Writing consistently is hard. Writing consistently interesting content is even harder, especially when you ghost write for other people. But whether you write under your own byline or not, blogging is for readers. Are you giving them what they’re coming for? How can you do it time and again? Aye, the answer lies within.
Having recently finished a 4500 word “Ultimate” Guide for X in 2013 (you know the type), ye olde cognitive resources are running a little low. I’d tell you all about it, but I shared it as a guest post, and it isn’t live yet so… another time. Anyhoo, what’s a writer to do?
My brains, they’s all mushy.
You’ve been there, right? Trying to assemble an interesting piece, but feeling like the ideas aren’t coming, you aren’t sure if you actually have anything fresh to say.

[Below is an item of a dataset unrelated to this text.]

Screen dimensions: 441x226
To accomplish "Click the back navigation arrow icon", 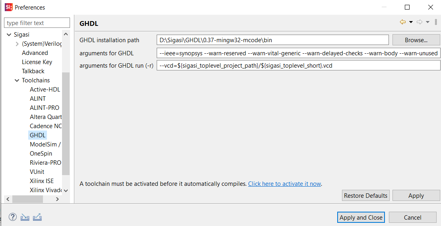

Wondering what list of bullet points you can cobble together, what new angle is going to get your point across effectively. Let’s face it: so much has already been written, sometimes it seems there’s nothing left!
Case in point: Darren Rowse’s The Anatomy of a Better Blog Post is a compilation of more detailed posts that, together, constitute one heck of a resource page for writers. Not only is his article a truly useful reference itself, but each of the articles deliver a strong piece of advice. I’d have my work cut out for me were I trying to compete with that; if I did try to, I’d certainly fall short.
And he wrote that article in no time, simply curating content from his own site! It pays to publish good stuff in the first place, doesn’t it? I call that drawing on your back catalog of content, but I think Seth Godin said it first. He says lots of things first. Smart people manage to do that. A lot.
It’s better to be smart than industrious.
Lazy people love that sort of bon mot. So do I. If you’re here because you Googled “free blog content” you probably have similar sentiments. It’s not about a way out of hard work; it’s about realizing that hard work isn’t always sufficient to produce good writing.
Seth Godin proves, with one of the most widely read blogs in the world, that good ideas don’t need a lot of packaging. It doesn’t take but 30 seconds to find a powerful takeaway from Seth’s blog. Here’s one that’s highly applicable to our own business challenges as we grow Content BLVD:
There is the mistake of overdoing the defense of the status quo, the error of investing too much time and energy in keeping things as they are.
And then there is the mistake made while inventing the future, the error of small experiments gone bad.
We are almost never hurt by the second kind of mistake and yet we persist in making the first kind, again and again.
Seth starts with a great idea. Then he stops. Which is (sort of) the point of this entire post…
Start with a great idea. Let the post follow.
Often, when writers produce poor articles, it’s by starting with a topic, not so much a real idea, which makes the writing harder than it needs to be and the writing typically worse. That’s a two-fer of stink-ola. It’s especially unpleasant if you’re trying to get paid to write, and the content just isn’t coming– or it does come and no one wants it because, well, it stinks.
When you’re thinking about what to write, let your post follow the idea. If you don’t have an idea, don’t start! Maybe you throw down an intro paragraph or a couple of lines to prime your creative juices, but if that One True Idea doesn’t materialize, your post will end up just an empty container, fashioned out of words. Writing an article doesn’t mean you actually said anything. Articles that don’t say anything are the worst kind.
The One Point Checklist: Have a Gold Nugget
So much blogging advice is about structure, not substance. While structure (headlines, subheadings, images, paragraphs…) will make your post more readable, substance is the only thing that makes it worth reading.
Unlike celebrities who can get away with blogging about nothing, you can’t. You are your post– it is all you have to be judged by, and it’s the only thing that gets you paid in the long run.
Do you know what’s in the picture at the top of this post? It’s understandable if you thought it was gold, but it’s not. It’s pyrite, otherwise known as fool’s gold. Don’t go fooling readers into thinking you have a real idea to share, only to deliver a worthless post-like page. That’s what happens when you try to wring out a topic when you don’t really have an idea to give readers as a gold nugget.
What’s the gold nugget you want to share with your readers? Make identifying it a part of your blogging checklist every time. People remember gold nuggets. People tweet gold nuggets. They come back to prospect for more. You only need ONE! Build your post around that and results will follow.